Mr. Hill fielded a battery of questions on whether North Korea will live up to its end of the deal.

On the question of IAEA inspectors being allowed into all North Korean nuclear facilities or just Yongbyon, he said, “As we go deeper into the process, we’ll need additional international monitoring, but in the set of initial actions it is just the Yongbyon site.”

Mr. Hill said there were “considerable” discussions on the uranium issue.

North Korea did not confirm having a heavy uranium program, but told the U.S. team “they were prepared to sit and discuss it.”

That issue, namely that North Korea was pushing a uranium program at the same time it was under obligation to shelve its plutonium program, was raised by the United States in 2003.

It formed the basis of a dispute that served to shelve the so-called Agreed Framework on nuclear suspension drawn up in 1994.

Mr. Hill said fissile material production had to be a part of North Korea’s complete declaration and needed to be “brought under international control” as part of the denuclearization process.

“Certainly initial actions must be understood as initial so just stopping the further production of plutonium doesn’t end the problem because there’s already plutonium that’s been produced,” he noted.

According to some estimates, North Korea has 110 pounds of weapons-grade plutonium. Mr. Hill said inspectors “will be able to work that out with much greater precision when they look more closely at the reactor.”

The joint statement does not specifically mention anything about North Korea’s possession of nuclear weapons. Mr. Hill stated “absolutely” when asked if Pyongyang was required to declare how many it had.

“I think it’s important that [North Korea] reaffirm their commitment to the September 2005 agreement which calls for complete denuclearization, which of course includes nuclear weapons,” he said.

Mr. Hill said the initial two-month period involved discussing a list of nuclear programs to be abandoned, including the plutonium processed from fuel rods. He noted in the follow-on stage North Korea needed to provide a declaration, “but we don’t want a declaration that hasn’t been arrived at in an iterative manner, that is with a process.”

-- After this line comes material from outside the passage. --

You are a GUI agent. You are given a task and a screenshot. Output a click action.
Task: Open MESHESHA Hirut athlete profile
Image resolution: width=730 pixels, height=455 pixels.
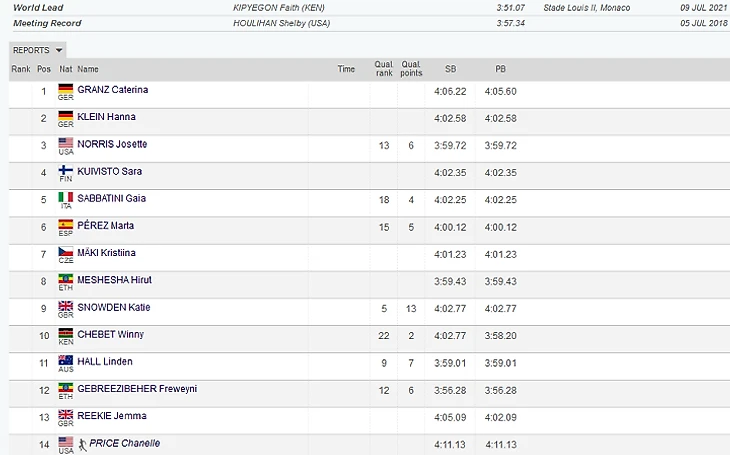(x=114, y=279)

“We hope in this process of discussing their list we can get at a clear understanding of what they have, so that when we do get to the declaration, it will be accurate,” the envoy said.

Mr. Hill said the U.S. team had “a glimpse on what the next phase will be and we’ll be developing timelines as soon as we can do that.”

He said he thinks the six-party talks are a “negotiated process” and American diplomats “will just have to continue to work.”

“But we’re not going to rest until we complete the job.”